Anders Fogh works as an offensive security research as an Intel fellow. He is a reowned expert on microarchitecture and memory security. Before joining Intel he worked as a principal security researcher where he worked on incident response and malware analysis. He spend 15 years of his career going from junior software developer to company founder and lead engineer. His work on security has been published in both industry and academic conference such as Black Hat USA and ACM CCS.

Thomas Eisenbarth

Thomas Eisenbarth is a Professor at the Institute for IT Security at University of Lübeck. Thomas received his Ph.D. in Electrical and Computer Engineering from Ruhr University Bochum, Germany, where he worked as a member of the Horst Goertz Institute for IT Security. He spent two years at the Center for Cryptology and Information Security (CCIS) at Florida Atlantic University. In 2012 he joined the ECE Department and Vernam lab at WPI. Since 2017 he serves as Director Institute for IT Security at University of Lübeck. His research interests include system security, applied cryptography, side channel attacks and countermeasures.

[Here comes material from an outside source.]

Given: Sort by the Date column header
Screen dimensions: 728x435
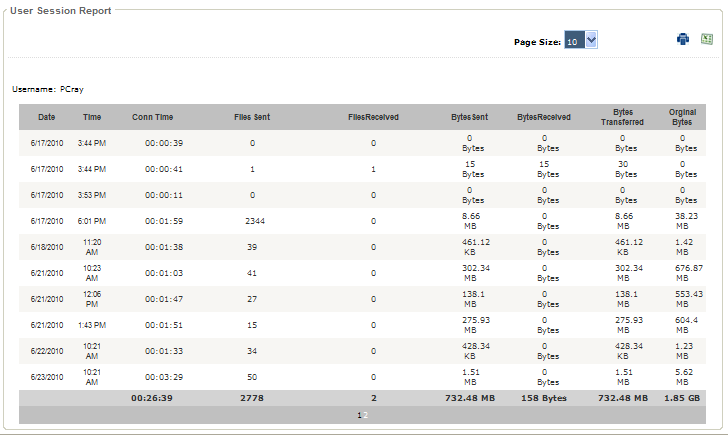Looking at the screenshot, I should point(46,117).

Speakers for the lab sessions

Marcel Nageler

Marcel Nageler is a PhD student in the Castle group at Graz University of Technology.
He received his Master’s degree in 2022 and now researches symmetric cryptography with a focus on cryptanalysis.

Barbara Gigerl

Barbara Gigerl is a PhD Candidate in the Secure Systems Group at the Institute of Applied Information Processing and Communications (IAIK) (Graz University of Technology).
She holds two master’s degrees, one in Computer Science and one in Software Development, and started her PhD in December 2019.
Her research focuses on side-channel analysis and the construction of efficient countermeasures, with a strong focus on formal verification.

Johannes Haring

Johannes Haring is a student at Graz University of Technology University of Technology. Since 2016 he has been an active member of LosFuzzys, the capture the flag (CTF) team of Graz University of Technology. He participated in many international security competitions such as CSAW, ACSC and ECSC. He is interested in the many aspects of IT security, including exploitation, reverse-engineering and countermeasures in hardware and software.

Robert Primas

Robert Primas is a PhD Candidate in the Secure Systems Group at the Institute of Applied Information Processing and Communications (IAIK) (Graz University of Technology). Before starting his doctoral studies, he studied computer science in Graz. His research focuses on implementation security of embedded devices as well as symmetric cryptography. In particular, he analyses fault attacks and side-channel vulnerabilities of various cryptographic implementations. He authored multiple papers published at venues such as CHES and ASIACRYPT and is one of the designers of ISAP, a lightweight authenticated encryption scheme that is currently competing in the NIST Lightweight Cryptography competition.

Stefan Gast

Stefan Gast started his PhD in the CoreSec group at Graz University of Technology in August 2021.
His research focuses on microarchitectural security, exploring side-channel and transient execution attacks and defenses.

Martin Unterguggenberger

Martin Unterguggenberger is a PhD student under the supervision of Prof. Stefan Mangard. He studied Information and Computer Engineering at Graz University of Technology and graduated in 2021. He is particularly interested in the design of system architectures that provide memory safety and software compartmentalization.

Alberto Larrauri Borroto

Alberto Larrauri Borroto joined IAIK in 2020 as a member of the Systematic Construction of Correct Systems group. Additionally, he is a PhD candidate in the program of Applied Mathematics at Barcelona Tech, under the supervision of Marc Noy.